La gobernanza de la IA en contextos educativos revela tres aproximaciones radicalmente distintas, cada una con sus propios peligros. En Europa, el reciente Reglamento de Inteligencia Artificial, ha optado por una regulación exhaustiva que clasifica los sistemas según su nivel de riesgo. La intención es loable: proteger derechos fundamentales y garantizar transparencia. Pero existe el riesgo real de sobrelegislar, de ahogar la innovación pedagógica bajo capas de burocracia que conviertan cada experimento educativo con IA, Les hablo de la experiencia, en un laberinto administrativo.

Estados Unidos, por el contrario, ha elegido el camino opuesto: una desregulación casi absoluta que deja la IA educativa en manos del mercado. Aquí el peligro es la ausencia total de salvaguardas: universidades y estudiantes quedan expuestos a prácticas opacas, algoritmos sesgados y modelos de negocio que priorizan el beneficio sobre el bien común. Sin marcos éticos mínimos, la IA puede convertirse en un instrumento de vigilancia, discriminación o simple explotación comercial del conocimiento.

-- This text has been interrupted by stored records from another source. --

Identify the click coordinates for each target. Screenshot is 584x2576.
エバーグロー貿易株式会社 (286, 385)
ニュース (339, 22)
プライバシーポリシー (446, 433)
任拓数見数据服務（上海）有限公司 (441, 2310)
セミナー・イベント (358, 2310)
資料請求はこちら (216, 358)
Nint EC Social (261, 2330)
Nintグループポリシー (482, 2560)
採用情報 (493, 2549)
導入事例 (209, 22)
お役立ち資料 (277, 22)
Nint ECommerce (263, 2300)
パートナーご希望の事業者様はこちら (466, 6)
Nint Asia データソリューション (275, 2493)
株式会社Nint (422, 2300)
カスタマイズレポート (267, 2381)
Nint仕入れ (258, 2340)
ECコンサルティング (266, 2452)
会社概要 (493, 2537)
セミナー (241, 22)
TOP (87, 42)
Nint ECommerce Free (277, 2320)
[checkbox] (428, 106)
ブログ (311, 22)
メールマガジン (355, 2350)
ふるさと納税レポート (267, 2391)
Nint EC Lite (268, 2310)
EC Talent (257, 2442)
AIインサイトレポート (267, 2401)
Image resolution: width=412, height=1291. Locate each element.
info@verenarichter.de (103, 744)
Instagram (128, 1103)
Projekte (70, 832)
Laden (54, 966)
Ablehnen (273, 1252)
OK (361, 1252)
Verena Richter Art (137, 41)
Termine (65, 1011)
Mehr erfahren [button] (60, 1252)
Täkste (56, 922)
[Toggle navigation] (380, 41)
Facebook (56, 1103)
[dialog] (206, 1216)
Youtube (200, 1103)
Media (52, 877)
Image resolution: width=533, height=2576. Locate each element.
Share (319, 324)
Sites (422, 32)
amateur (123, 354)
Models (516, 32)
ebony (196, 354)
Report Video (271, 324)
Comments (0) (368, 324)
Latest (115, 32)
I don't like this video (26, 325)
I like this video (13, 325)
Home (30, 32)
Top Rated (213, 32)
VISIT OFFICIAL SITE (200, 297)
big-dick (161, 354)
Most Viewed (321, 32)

China representa el control estatal férreo sobre la tecnología educativa. El gobierno no solo regula, sino que determina qué contenidos pueden generarse, qué preguntas pueden formularse y cómo debe «alinearse» la IA con los valores oficiales. La IA se convierte en un instrumento de vigilancia ideológica que cercena la libertad de investigación y el debate crítico, valores fundamentales de cualquier universidad.

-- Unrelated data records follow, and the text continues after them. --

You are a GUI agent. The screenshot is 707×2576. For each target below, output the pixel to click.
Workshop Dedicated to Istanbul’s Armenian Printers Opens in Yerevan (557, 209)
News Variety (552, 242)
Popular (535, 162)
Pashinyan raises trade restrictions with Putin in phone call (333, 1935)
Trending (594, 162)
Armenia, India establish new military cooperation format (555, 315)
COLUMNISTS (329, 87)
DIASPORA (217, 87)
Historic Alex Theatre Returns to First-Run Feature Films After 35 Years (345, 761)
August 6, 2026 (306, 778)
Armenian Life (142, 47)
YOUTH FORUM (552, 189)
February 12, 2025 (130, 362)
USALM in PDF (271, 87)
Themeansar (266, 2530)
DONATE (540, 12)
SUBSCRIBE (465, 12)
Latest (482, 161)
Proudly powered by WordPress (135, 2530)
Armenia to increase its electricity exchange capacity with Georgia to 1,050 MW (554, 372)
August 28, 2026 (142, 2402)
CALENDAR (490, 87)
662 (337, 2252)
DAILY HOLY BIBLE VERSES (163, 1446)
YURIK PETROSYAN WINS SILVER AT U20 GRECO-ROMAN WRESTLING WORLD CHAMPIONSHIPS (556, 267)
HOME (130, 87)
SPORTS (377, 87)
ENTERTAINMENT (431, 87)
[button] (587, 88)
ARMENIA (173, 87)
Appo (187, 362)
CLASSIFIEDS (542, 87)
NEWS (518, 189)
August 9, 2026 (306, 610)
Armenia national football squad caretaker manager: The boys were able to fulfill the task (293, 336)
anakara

Frente a estos tres escenarios, las universidades debemos encontrar un equilibrio delicado: regulación para proteger derechos y valores académicos, pero flexibilidad para experimentar e innovar. Ni el exceso normativo, ni el vacío regulatorio, ni mucho menos el control autoritario pueden ser la respuesta.

La relación entre la IA y el pensamiento crítico no es binaria sino dialéctica. Estas herramientas representan a la vez una amenaza y una oportunidad, un riesgo y un recurso. Su impacto dependerá menos de la tecnología en sí que de las prácticas educativas y éticas que adoptemos.

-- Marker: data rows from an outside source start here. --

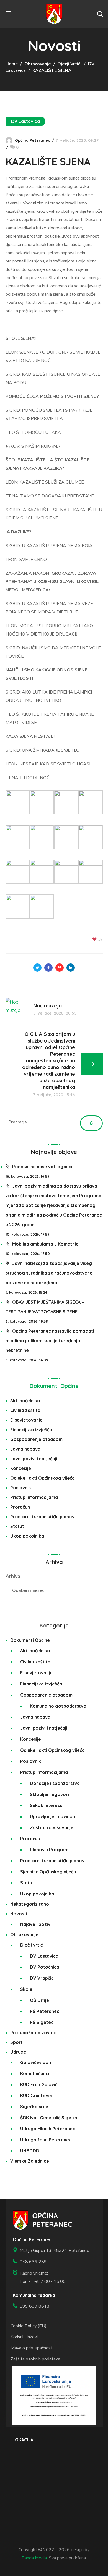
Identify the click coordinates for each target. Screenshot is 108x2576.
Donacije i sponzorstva (55, 1783)
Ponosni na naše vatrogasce (43, 1166)
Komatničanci (34, 2073)
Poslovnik (20, 1487)
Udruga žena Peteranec (45, 2139)
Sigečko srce (34, 2106)
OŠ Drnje (39, 2000)
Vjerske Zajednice (29, 2161)
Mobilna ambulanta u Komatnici (45, 1244)
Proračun (20, 1507)
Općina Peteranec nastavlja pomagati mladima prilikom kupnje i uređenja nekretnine (50, 1340)
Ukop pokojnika (27, 1536)
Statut (17, 1526)
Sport (16, 2042)
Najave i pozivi (36, 1924)
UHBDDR (29, 2151)
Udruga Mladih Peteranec (47, 2128)
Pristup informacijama (34, 1497)
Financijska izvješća (31, 1429)
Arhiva (13, 1576)
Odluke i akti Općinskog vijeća (42, 1478)
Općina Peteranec (32, 140)
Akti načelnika (25, 1400)
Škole (26, 1989)
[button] (100, 14)
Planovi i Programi (50, 1849)
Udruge (18, 2052)
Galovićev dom (36, 2062)
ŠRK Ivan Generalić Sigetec (49, 2117)
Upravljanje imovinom (53, 1816)
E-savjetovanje (26, 1420)
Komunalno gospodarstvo (58, 1706)
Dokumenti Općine (54, 1385)
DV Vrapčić (41, 1978)
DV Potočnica (44, 1967)
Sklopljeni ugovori (49, 1794)
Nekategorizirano (29, 1904)
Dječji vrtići (69, 64)
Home (12, 64)
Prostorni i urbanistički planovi (43, 1516)
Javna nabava (25, 1449)
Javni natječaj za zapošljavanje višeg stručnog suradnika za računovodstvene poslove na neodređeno (49, 1273)
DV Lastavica (25, 121)
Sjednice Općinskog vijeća (48, 1871)
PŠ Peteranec (44, 2011)
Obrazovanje (37, 64)
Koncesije (20, 1468)
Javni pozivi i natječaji (33, 1458)
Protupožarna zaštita (33, 2032)
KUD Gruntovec (36, 2095)
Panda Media (34, 2558)
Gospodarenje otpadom (36, 1439)
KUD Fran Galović (38, 2084)
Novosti (18, 1913)
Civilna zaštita (25, 1410)
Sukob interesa (46, 1805)
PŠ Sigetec (41, 2022)
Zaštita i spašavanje (51, 1827)
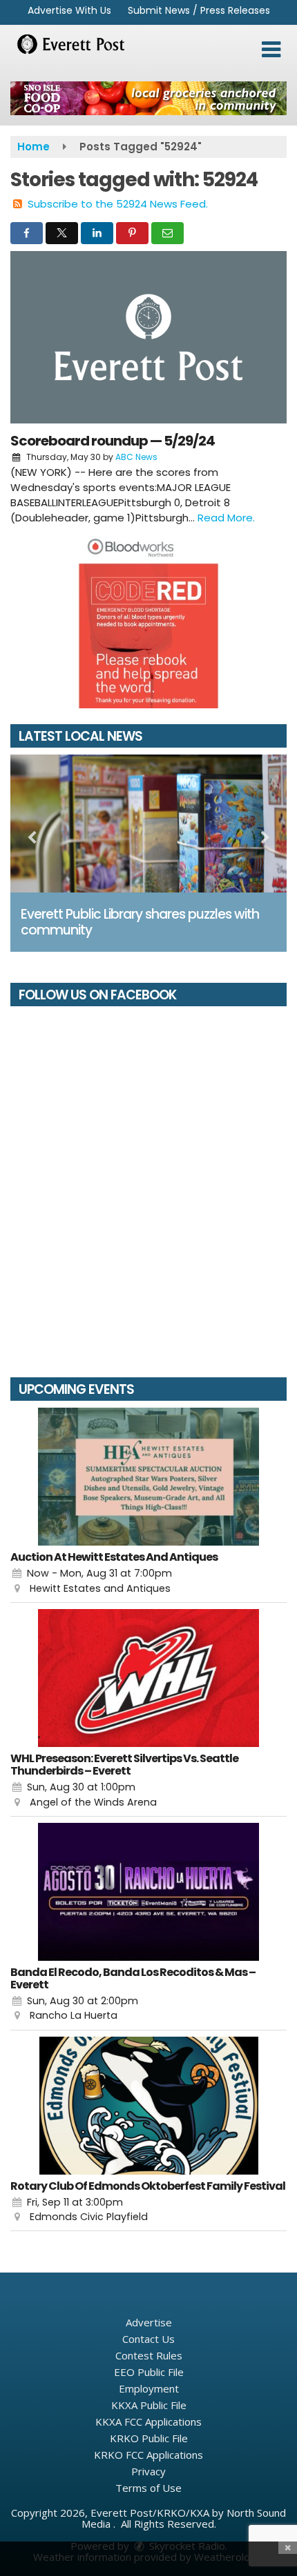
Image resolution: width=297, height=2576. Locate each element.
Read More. (226, 517)
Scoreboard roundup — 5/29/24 (112, 440)
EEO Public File (149, 2372)
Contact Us (148, 2339)
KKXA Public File (148, 2405)
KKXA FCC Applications (148, 2421)
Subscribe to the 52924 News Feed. (118, 204)
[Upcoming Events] (148, 1477)
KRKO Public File (149, 2438)
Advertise (149, 2322)
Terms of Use (148, 2488)
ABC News (136, 457)
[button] (271, 50)
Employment (149, 2388)
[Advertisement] (148, 98)
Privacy (148, 2471)
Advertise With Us (69, 10)
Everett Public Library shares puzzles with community (140, 922)
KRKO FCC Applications (148, 2455)
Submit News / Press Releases (199, 10)
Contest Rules (148, 2355)
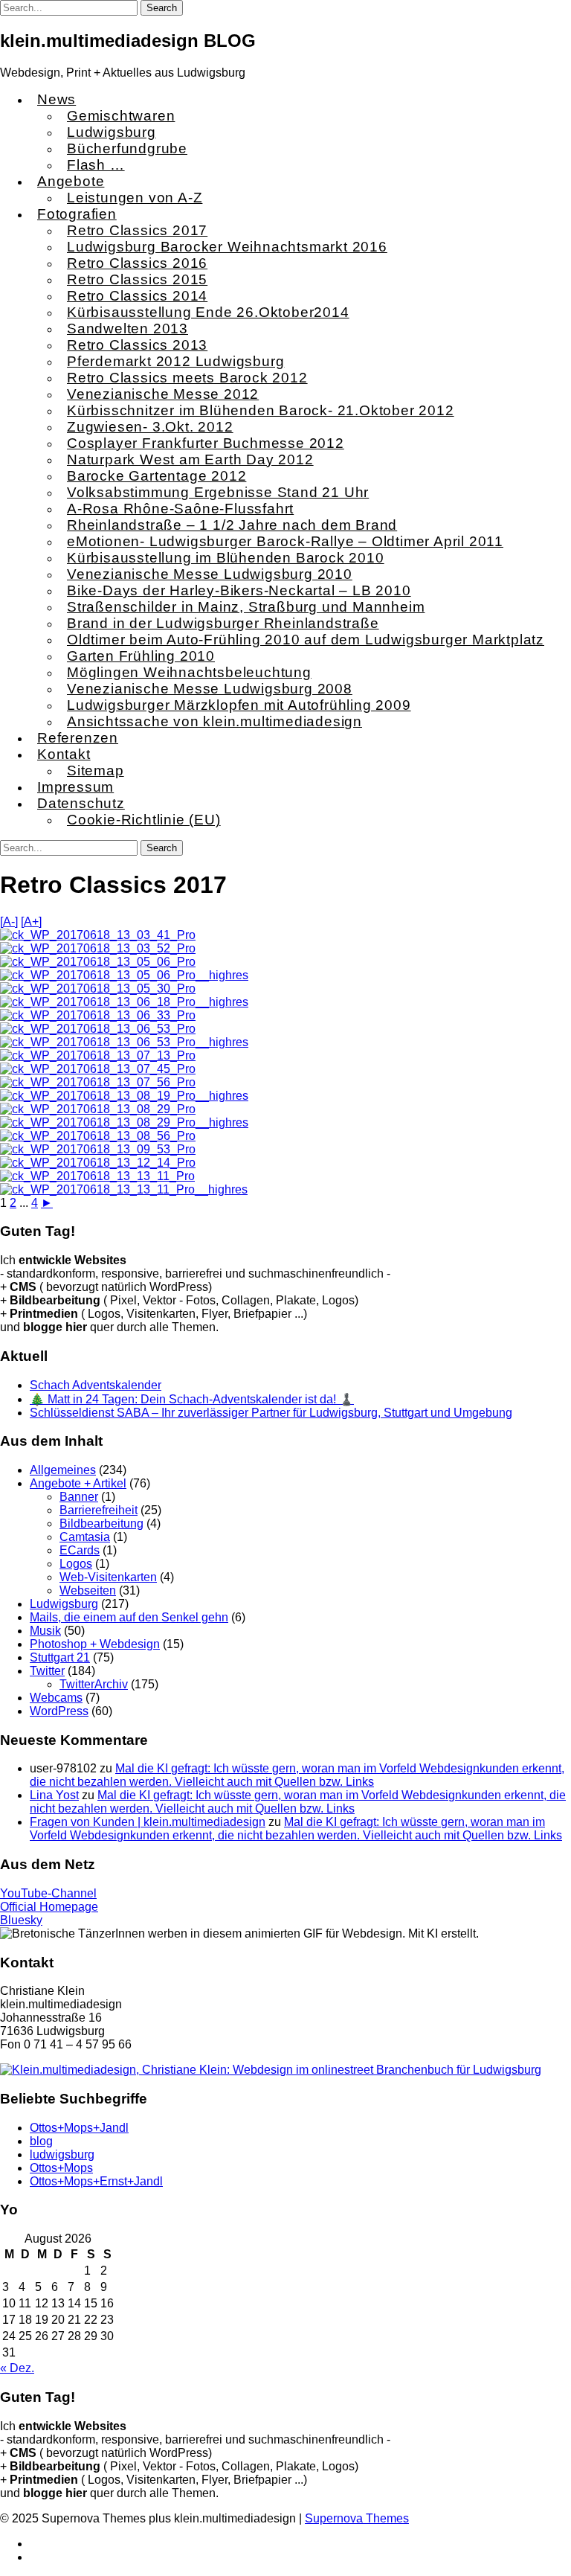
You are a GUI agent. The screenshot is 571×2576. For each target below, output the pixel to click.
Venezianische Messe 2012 (163, 394)
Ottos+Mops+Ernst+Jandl (96, 2181)
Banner (78, 1496)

Como educadores, tenemos la responsabilidad de guiar a los estudiantes hacia un uso crítico, reflexivo y éticamente informado de la IA, que combine competencia técnica con conciencia social. Solo así será posible aprovechar el potencial transformador de la inteligencia artificial sin sacrificar las competencias intelectuales que definen la esencia de la universidad.

El desafío está servido. Y la respuesta, como tantas veces en educación, no está en la tecnología, sino en nosotros.